A Dispatch Screening Tool to Identify Patients at High Risk for COVID-19 in the Prehospital Setting.

INTRODUCTION: Emergency medical services (EMS) dispatchers have made efforts to determine whether patients are high risk for coronavirus disease 2019 (COVID-19) so that appropriate personal protective equipment (PPE) can be donned. A screening tool is valuable as the healthcare community balances protection of medical personnel and conservation of PPE. There is little existing literature on the efficacy of prehospital COVID-19 screening tools. The objective of this study was to determine the positive and negative predictive value of an emergency infectious disease surveillance tool for detecting COVID-19 patients and the impact of positive screening on PPE usage. METHODS: This study was a retrospective chart review of prehospital care reports and hospital electronic health records. We abstracted records for all 911 calls to an urban EMS from March 1-July 31, 2020 that had a documented positive screen for COVID-19 and/or had a positive COVID-19 test. The dispatch screen solicited information regarding travel, sick contacts, and high-risk symptoms. We reviewed charts to determine dispatch-screening results, the outcome of patients' COVID-19 testing, and documentation of crew fidelity to PPE guidelines. RESULTS: The sample size was 263. The rate of positive COVID-19 tests for all-comers in the state of Massachusetts was 2.0%. The dispatch screen had a sensitivity of 74.9% (confidence interval [CI], 69.21-80.03) and a specificity of 67.7% (CI, 66.91-68.50). The positive predictive value was 4.5% (CI, 4.17-4.80), and the negative predictive value was 99.3% (CI, 99.09-99.40). The most common symptom that triggered a positive screen was shortness of breath (51.5% of calls). The most common high-risk population identified was skilled nursing facility patients (19.5%), but most positive tests did not belong to a high-risk population (58.1%).
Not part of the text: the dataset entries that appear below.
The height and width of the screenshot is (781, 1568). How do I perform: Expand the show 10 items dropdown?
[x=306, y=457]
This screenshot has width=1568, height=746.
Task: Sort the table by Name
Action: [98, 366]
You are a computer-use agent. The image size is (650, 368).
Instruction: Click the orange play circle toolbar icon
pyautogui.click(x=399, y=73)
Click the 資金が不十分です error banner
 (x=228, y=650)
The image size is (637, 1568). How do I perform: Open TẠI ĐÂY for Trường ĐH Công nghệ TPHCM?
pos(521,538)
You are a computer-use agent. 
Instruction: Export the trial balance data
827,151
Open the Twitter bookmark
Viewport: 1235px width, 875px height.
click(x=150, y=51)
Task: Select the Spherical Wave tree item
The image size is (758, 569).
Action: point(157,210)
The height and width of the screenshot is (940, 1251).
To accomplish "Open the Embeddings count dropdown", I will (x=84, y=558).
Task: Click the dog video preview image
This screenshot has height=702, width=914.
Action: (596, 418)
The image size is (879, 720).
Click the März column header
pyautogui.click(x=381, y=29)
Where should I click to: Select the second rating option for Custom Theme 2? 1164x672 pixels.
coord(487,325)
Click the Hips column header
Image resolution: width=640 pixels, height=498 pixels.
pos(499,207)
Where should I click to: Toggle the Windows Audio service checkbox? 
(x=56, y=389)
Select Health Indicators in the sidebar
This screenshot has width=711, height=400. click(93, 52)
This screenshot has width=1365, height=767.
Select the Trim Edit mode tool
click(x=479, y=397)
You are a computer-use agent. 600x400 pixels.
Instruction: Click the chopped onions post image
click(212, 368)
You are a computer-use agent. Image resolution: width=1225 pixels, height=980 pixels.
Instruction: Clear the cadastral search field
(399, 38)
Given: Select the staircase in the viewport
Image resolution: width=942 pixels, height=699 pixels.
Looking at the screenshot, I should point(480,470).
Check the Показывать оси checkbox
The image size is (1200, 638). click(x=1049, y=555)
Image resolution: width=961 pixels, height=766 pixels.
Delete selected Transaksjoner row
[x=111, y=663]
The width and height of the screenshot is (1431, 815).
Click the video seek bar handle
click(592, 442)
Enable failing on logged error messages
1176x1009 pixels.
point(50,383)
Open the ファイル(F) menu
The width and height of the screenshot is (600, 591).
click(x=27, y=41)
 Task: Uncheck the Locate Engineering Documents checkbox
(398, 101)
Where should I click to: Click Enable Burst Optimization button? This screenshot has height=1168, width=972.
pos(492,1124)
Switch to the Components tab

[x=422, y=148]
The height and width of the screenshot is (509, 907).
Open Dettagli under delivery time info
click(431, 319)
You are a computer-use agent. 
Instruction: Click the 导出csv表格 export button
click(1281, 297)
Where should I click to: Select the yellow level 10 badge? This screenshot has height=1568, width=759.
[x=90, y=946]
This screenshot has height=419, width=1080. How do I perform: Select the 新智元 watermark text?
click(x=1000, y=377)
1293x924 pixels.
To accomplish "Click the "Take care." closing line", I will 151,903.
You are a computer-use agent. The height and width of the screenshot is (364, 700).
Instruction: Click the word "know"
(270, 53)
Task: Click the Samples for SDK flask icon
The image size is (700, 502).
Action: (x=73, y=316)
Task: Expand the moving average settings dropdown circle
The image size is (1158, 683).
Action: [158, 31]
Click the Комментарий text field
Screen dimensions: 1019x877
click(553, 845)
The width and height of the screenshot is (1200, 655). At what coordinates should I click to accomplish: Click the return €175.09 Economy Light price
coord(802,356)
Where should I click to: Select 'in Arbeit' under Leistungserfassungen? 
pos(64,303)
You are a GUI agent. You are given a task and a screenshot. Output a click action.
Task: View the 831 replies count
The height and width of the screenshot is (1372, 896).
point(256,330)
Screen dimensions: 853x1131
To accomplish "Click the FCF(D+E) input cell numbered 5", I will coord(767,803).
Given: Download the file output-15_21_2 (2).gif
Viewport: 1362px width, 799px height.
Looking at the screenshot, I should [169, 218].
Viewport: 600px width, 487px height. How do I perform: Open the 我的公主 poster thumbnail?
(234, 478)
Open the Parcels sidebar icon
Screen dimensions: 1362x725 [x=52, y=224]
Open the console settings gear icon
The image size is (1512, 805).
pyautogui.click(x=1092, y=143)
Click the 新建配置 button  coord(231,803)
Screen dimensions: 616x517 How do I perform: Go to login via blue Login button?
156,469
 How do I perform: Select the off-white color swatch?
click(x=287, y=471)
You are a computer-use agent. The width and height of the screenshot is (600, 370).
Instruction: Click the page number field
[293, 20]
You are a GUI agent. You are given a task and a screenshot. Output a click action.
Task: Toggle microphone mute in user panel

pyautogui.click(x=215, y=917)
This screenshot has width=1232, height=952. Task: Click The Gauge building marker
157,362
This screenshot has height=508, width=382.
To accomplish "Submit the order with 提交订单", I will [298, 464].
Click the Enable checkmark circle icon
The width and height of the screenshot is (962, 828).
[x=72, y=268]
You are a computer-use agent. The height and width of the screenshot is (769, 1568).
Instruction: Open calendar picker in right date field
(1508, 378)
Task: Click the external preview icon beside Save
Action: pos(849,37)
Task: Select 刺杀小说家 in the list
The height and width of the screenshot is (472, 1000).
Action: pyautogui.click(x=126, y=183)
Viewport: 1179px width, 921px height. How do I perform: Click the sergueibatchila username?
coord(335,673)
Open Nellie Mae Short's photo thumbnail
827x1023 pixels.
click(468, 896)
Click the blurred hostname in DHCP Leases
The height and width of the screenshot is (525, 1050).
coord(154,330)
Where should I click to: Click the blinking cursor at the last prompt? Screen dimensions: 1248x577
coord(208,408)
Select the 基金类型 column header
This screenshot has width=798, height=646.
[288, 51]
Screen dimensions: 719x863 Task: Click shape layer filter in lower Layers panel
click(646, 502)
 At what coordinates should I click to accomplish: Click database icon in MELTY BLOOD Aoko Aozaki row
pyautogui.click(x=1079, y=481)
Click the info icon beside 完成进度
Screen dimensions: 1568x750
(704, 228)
The EMS personnel were documented as wearing full PPE for the patient in 55.7% of encounters, not wearing PPE in 8.0% of encounters, and not documented in 27.9% of encounters. CONCLUSION: This dispatch-screening questionnaire has a high negative predictive value but moderate sensitivity and therefore should be used with some caution to guide EMS crews in their PPE usage. Clinical judgment is still essential and may supersede screening status.